Problem requirements => Of all the entries below, retype only the lines from the one with "You are a computer-use" through the one with "Instruction: Enable the", exactly as they appear.

The records =>
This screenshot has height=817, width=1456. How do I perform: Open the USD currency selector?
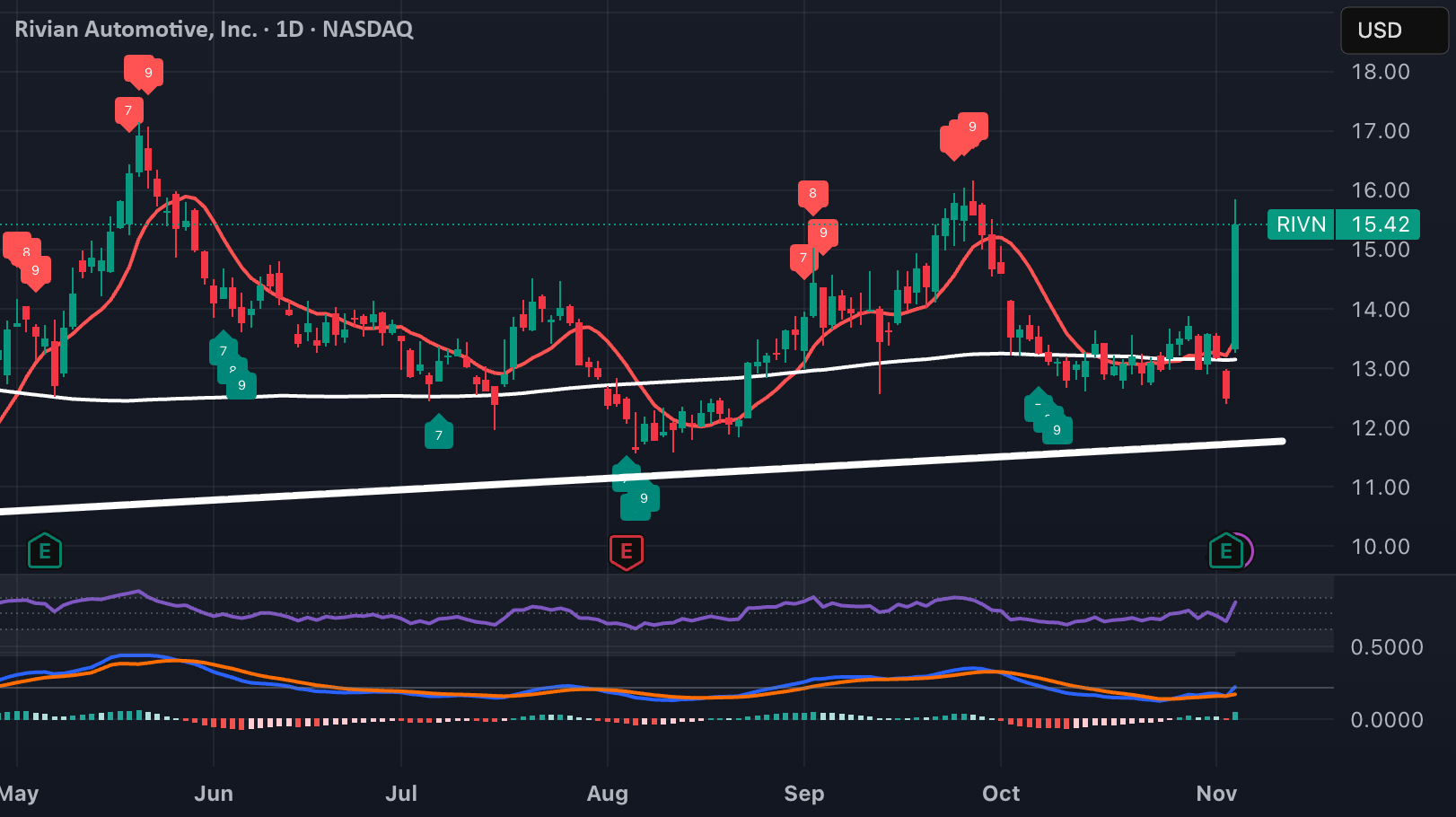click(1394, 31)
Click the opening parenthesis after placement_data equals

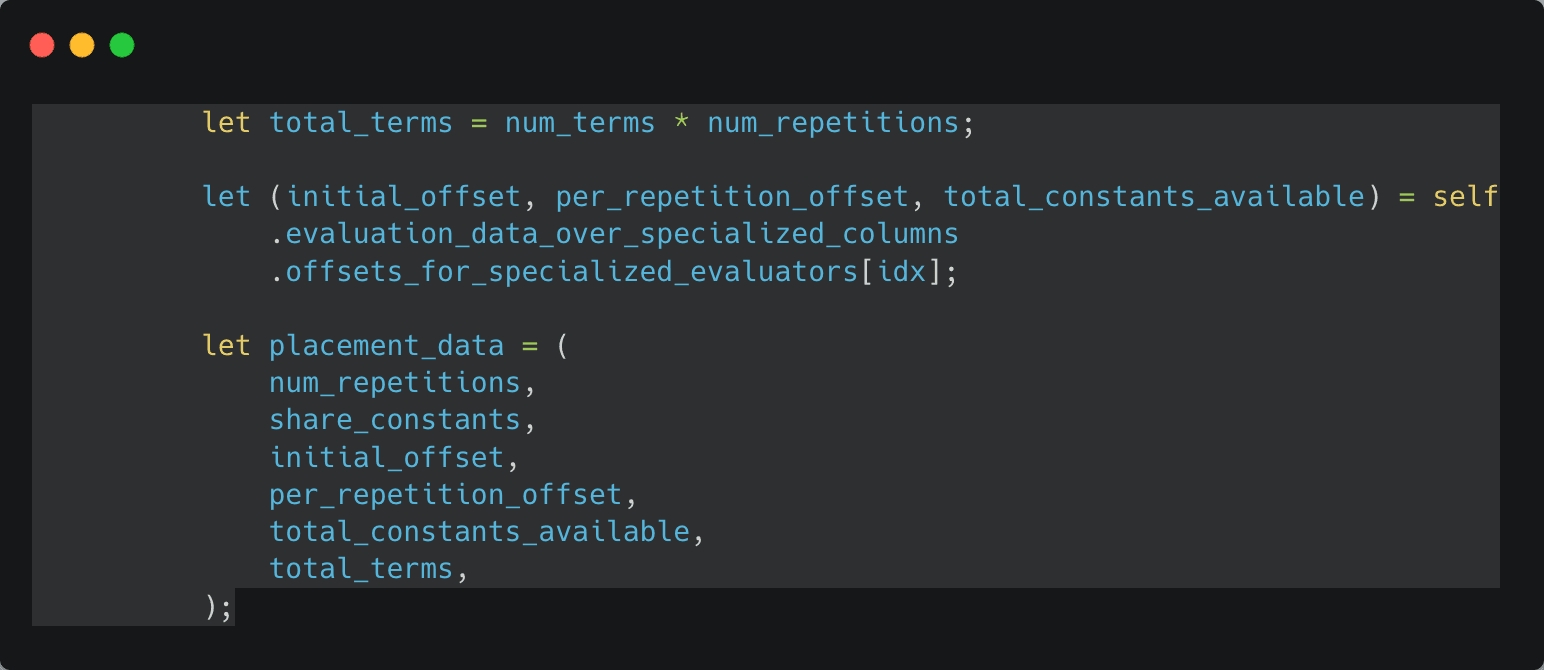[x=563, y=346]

==

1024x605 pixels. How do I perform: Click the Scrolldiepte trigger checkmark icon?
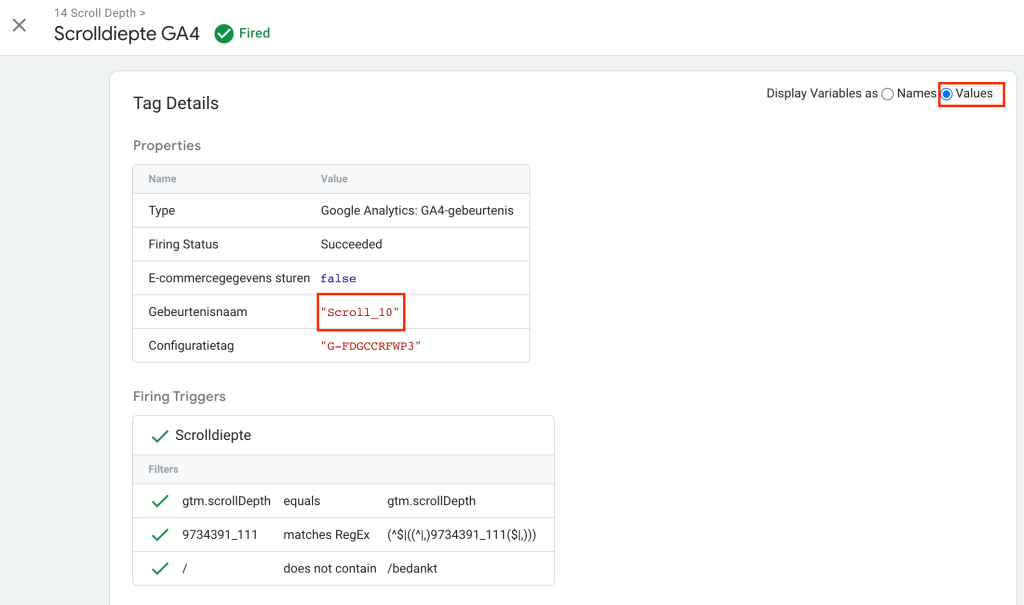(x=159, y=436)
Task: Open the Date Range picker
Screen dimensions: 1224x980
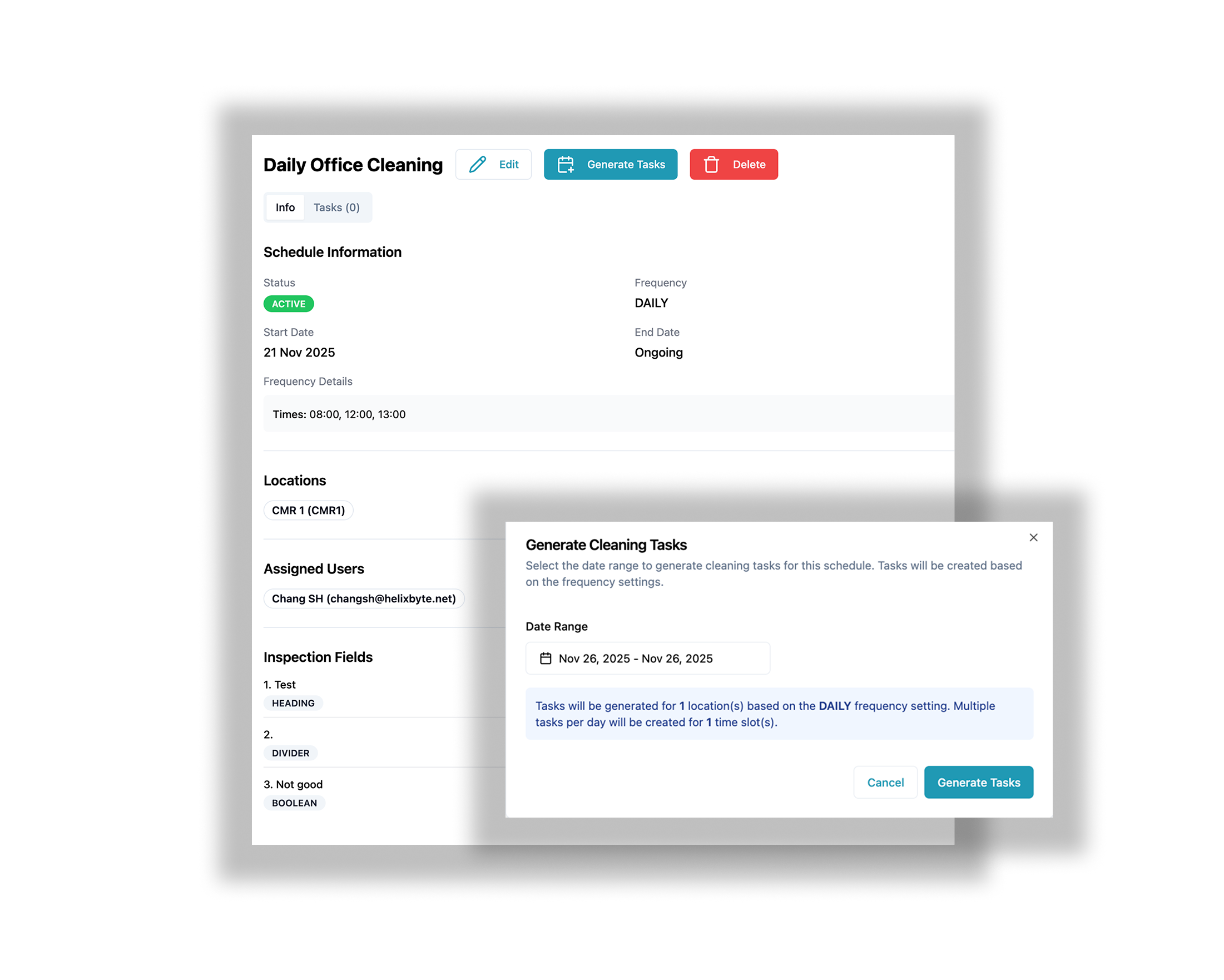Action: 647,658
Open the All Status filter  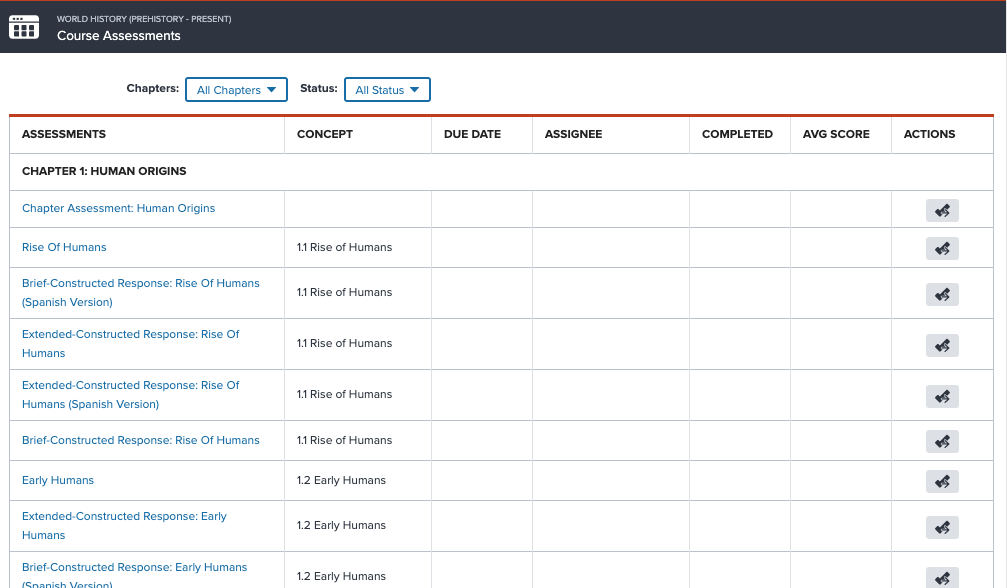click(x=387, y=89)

--

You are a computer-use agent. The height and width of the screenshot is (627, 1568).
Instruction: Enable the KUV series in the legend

Answer to this exercise =>
You are a computer-use agent. The height and width of the screenshot is (627, 1568).
Instruction: Enable the KUV series in the legend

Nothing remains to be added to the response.